(Requirement) Below are the entries. Print only the lines starting at the one with "Given: Click the Subtotal $10 amount" and ending at the one with "Image resolution: width=942", exactly, with no pictures.

(Provided data)
>>
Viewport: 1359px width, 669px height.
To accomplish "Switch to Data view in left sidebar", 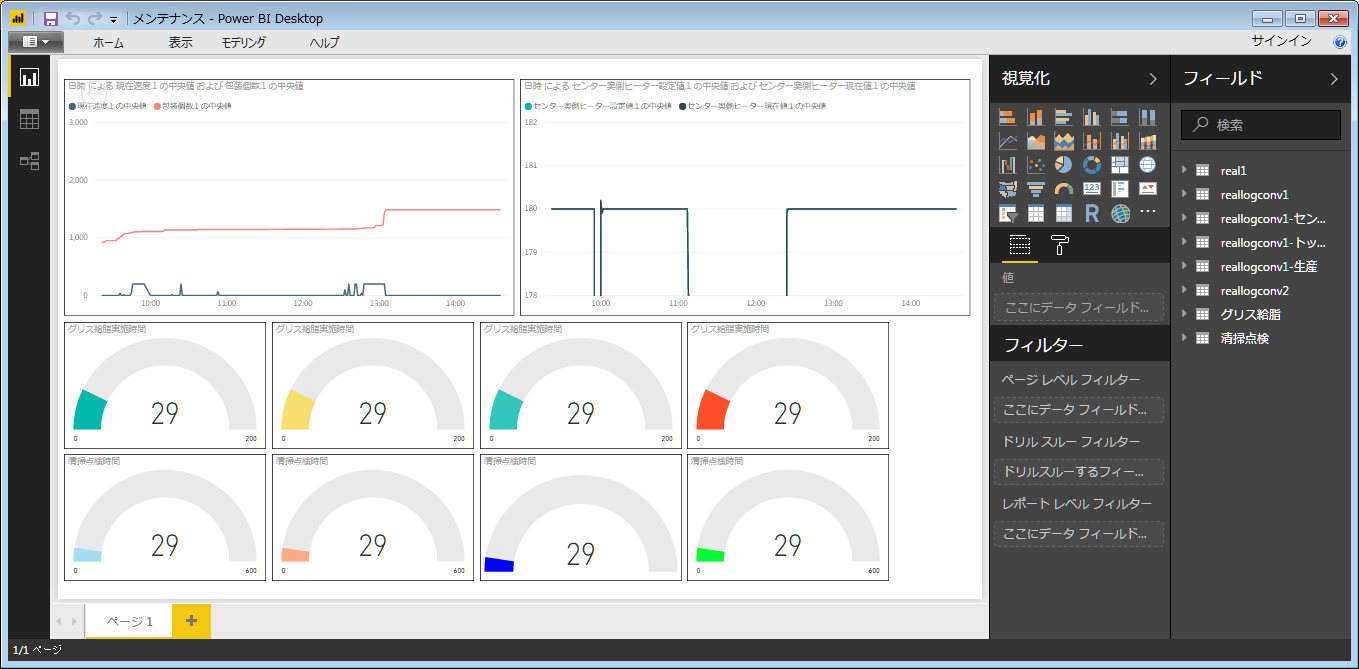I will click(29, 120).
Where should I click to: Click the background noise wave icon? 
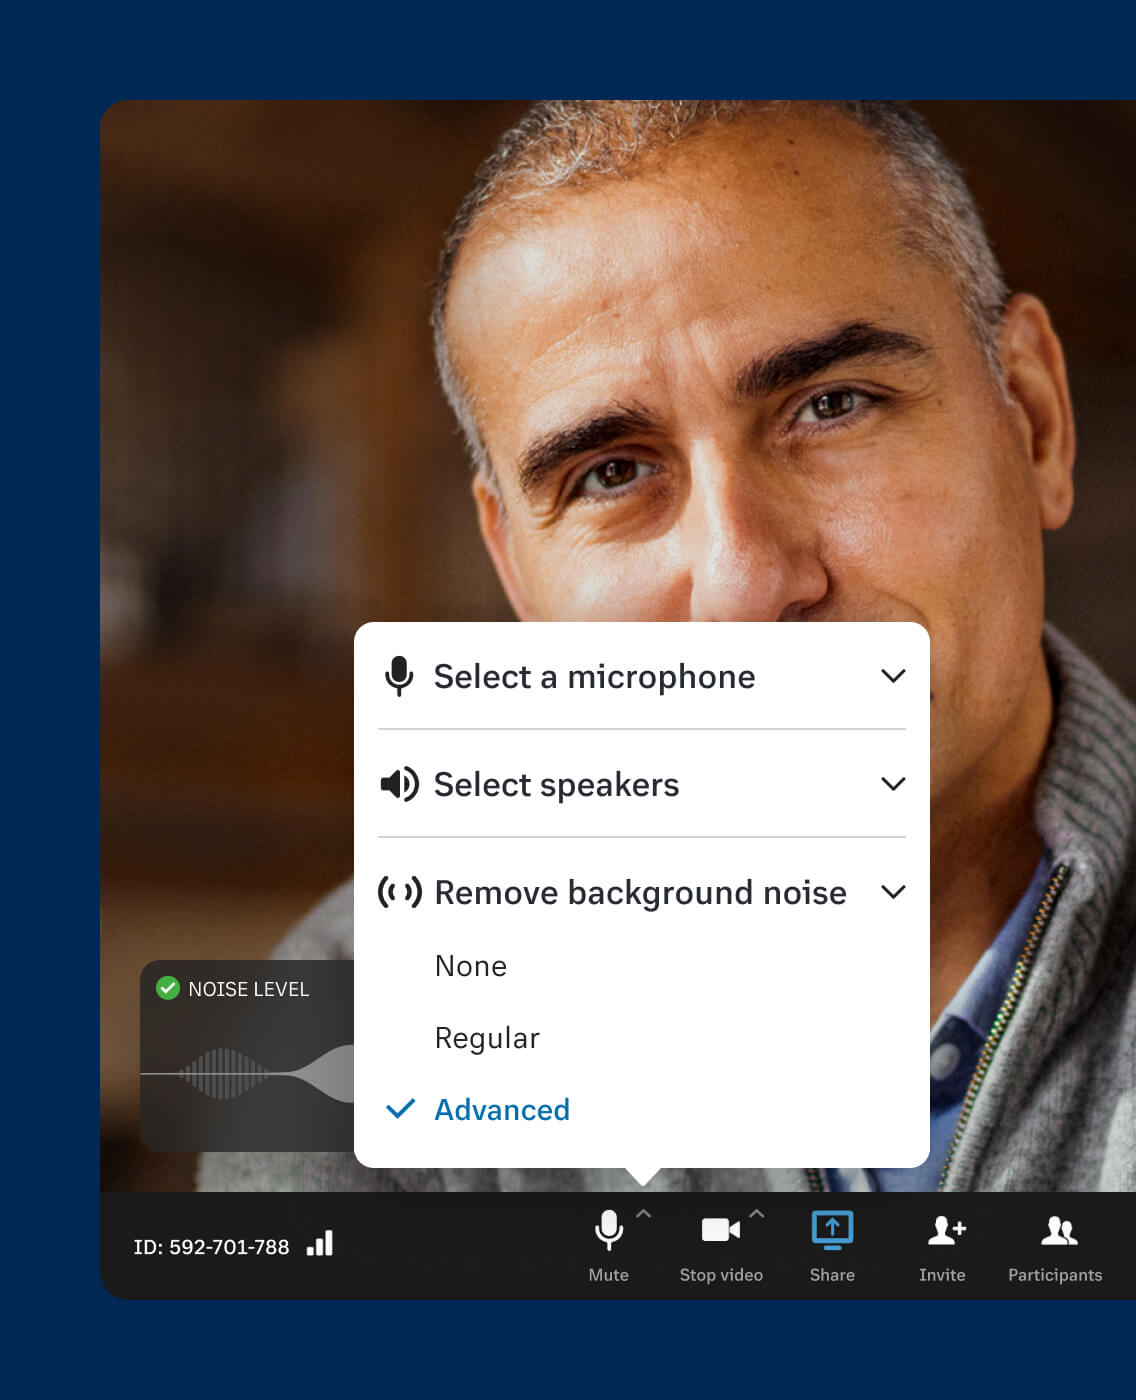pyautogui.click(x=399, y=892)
<<
>>
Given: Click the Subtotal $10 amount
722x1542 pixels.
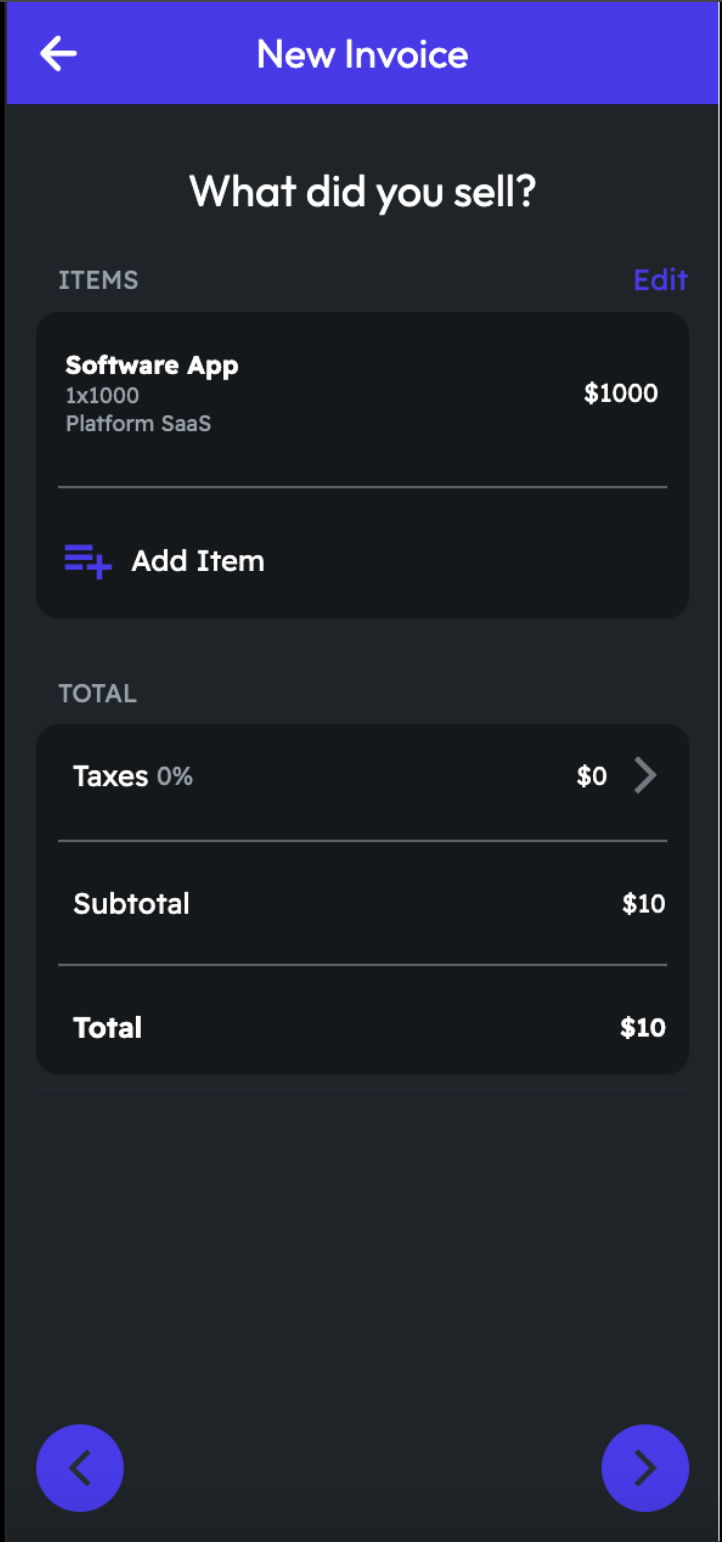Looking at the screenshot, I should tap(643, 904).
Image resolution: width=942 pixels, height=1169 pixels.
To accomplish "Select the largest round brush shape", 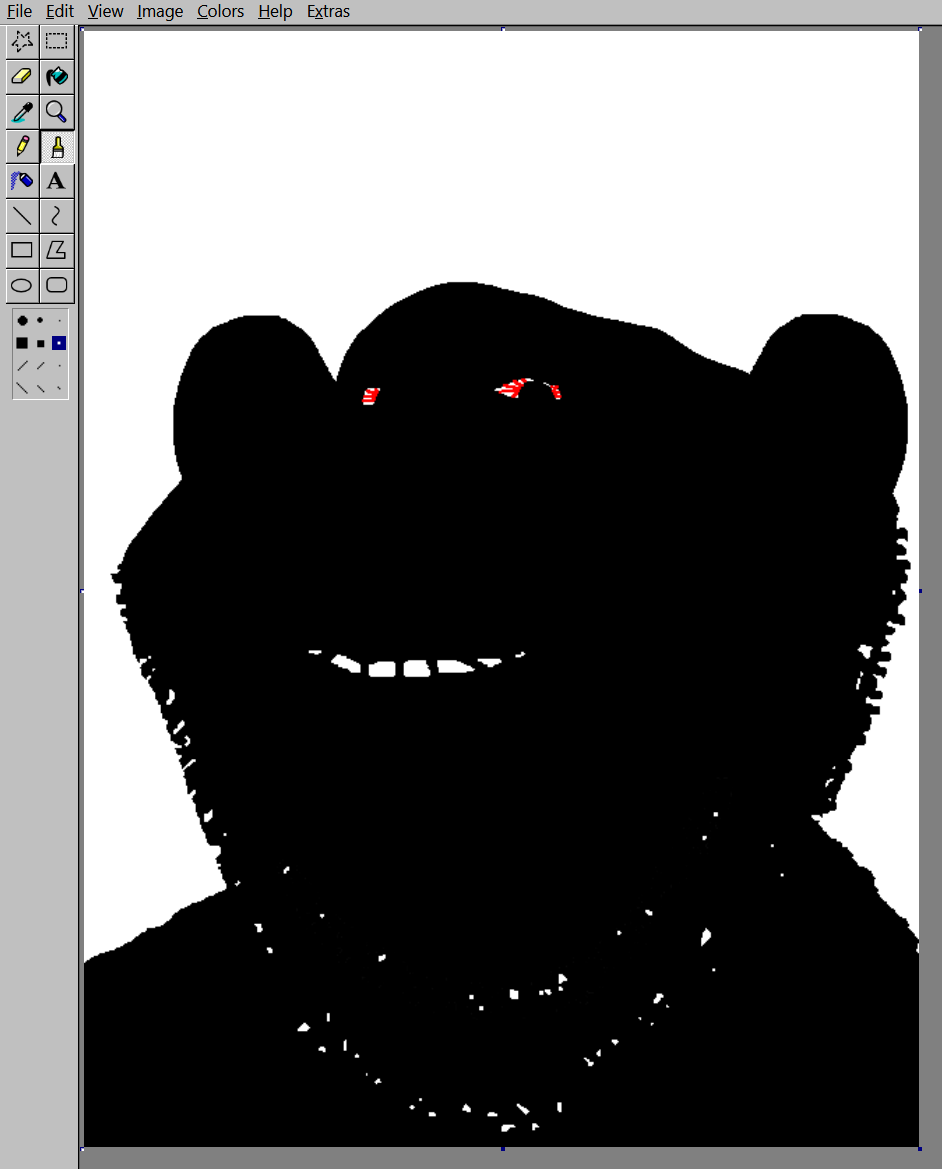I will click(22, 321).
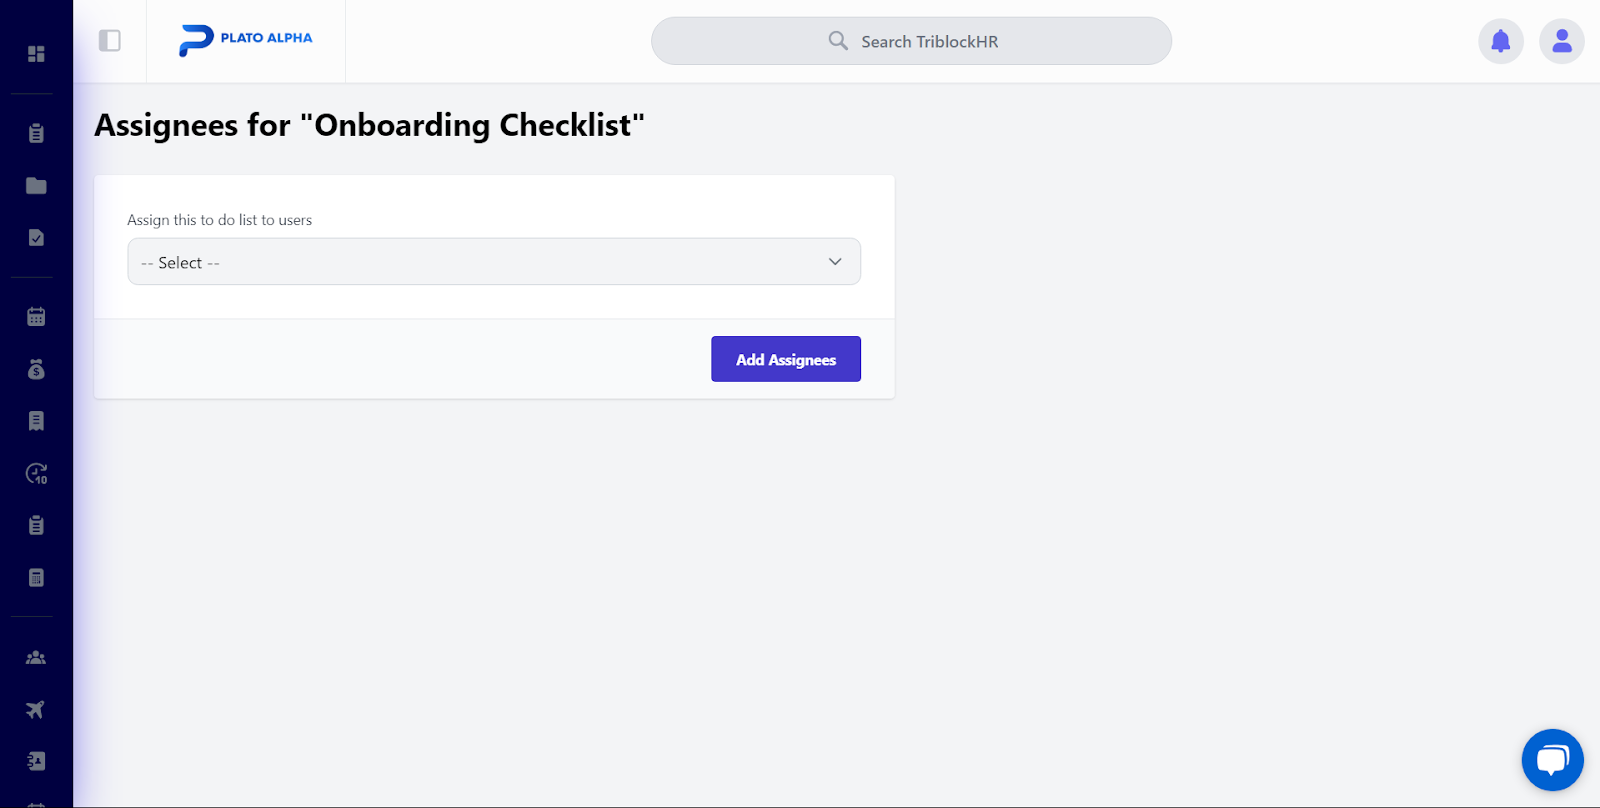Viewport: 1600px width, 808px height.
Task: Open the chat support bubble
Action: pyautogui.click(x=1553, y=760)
<<
(Written reply)
Given: Click the Subtotal $10 amount
722x1542 pixels.
Looking at the screenshot, I should tap(643, 904).
Image resolution: width=942 pixels, height=1169 pixels.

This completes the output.